Elle n’a pas encore reçu sa première dose. Mais plutôt par conviction que par crainte de symptômes indésirables, insiste-t-elle. “J’étais partie pour me faire vacciner. Mais le jour où le président a déclaré que c’était obligatoire, j’ai trouvé que c’était du chantage. Quand on était positif au Covid, on nous obligeait à aller travailler, parfois avec un seul masque pour toute la journée et maintenant qu’on a des vaccins en grande quantité, c’est obligatoire ?”, s’agace-t-elle. Ce mercredi, pour rejoindre son poste, l’infirmière ira faire un test antigénique. Même si elle sait que la porte se refermera inexorablement. “Personnellement, je suis prête à rester cinq mois sans salaire s’il le faut. Mais si je me retrouve toute seule, je vais devoir jeter les armes. Sans qu’on sache après vers qui se tourner en cas de souci. C’est dommage d’en arriver là”, soupire-t-elle.
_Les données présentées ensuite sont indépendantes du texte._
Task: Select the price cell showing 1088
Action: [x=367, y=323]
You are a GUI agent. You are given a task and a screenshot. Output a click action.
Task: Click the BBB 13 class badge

“On est très divisés sur le vaccin. Mais si ça peut sauver la vie d’une personne ?”
Il n’a pas pu souffler sur ses cinquante bougies. Frappé par le Covid-19 en début d’année, à la veille de son anniversaire, Abdoul-Wassion Arkaddine tente aujourd’hui de sensibiliser les personnes autour de lui à la vaccination. “Je suis passé à un stade très très complexe dans mon existence, et je me rappellerai de mes cinquante ans pendant plusieurs années”, souffle ce régulateur au bloc opératoire qui a été hospitalisé pendant dix jours en février. “À côté de moi, il y avait ce monsieur qui était allongé sur le ventre, de la même manière que moi. Le temps qu’on m’amène au scanner et de revenir, il était décédé. Cette image m’a choqué”, se remémore-il, encore glacé par ce souvenir. Toujours marqué par les séquelles de cette infection, le soignant n’a pas attendu le 15 septembre pour se faire vacciner. “J’y suis allé dès que j’ai pu, de mon propre chef. Et avant cela, j’ai conseillé à mes parents qui sont âgés de le faire : je leur ai dit ‘‘moi là où je suis passé, c’était pas évident à mon âge, alors imaginez, vous !’’. Maintenant dès que j’ai la possibilité autour de moi, je conseille aux gens, j’ai même accompagné quelqu’un qui avait la phobie, pour qu’elle accepte”, déroule Abdoul-Wassion Arkaddine. Alors que l’obligation vaccinale doit entrer en vigueur pour les soignants, le syndicaliste déplore le climat de doute qui règne encore dans les services. La faute, selon lui, des réseaux sociaux, des vidéos qui circulent et “de toutes ces histoires que les gens ont pris pour argent comptant”. “Les scientifiques expliquent en se basant sur les chiffres, sur des études. Mais le citoyen lambda lui, quand il va expliquer que untel habitait là et qu’il est décédé après son injection, les gens ont plus peur”, analyse-t-il. Signe que ces clivages persistent bel et bien, le débat s’est invité jusque dans les réunions du CHSCT. “Dans les commissions, on est très divisés sur le vaccin. Moi je dis à mes camarades, si vous ne voulez pas vous faire vacciner, ne faites pas de la propagande dans les médias, c’est criminel ! Si ça peut sauver la vie d’une personne ? Même si une personne vaccinée attrape la maladie: si ce n’est pas la forme la plus virulente, c’est tant mieux”, conclut-il.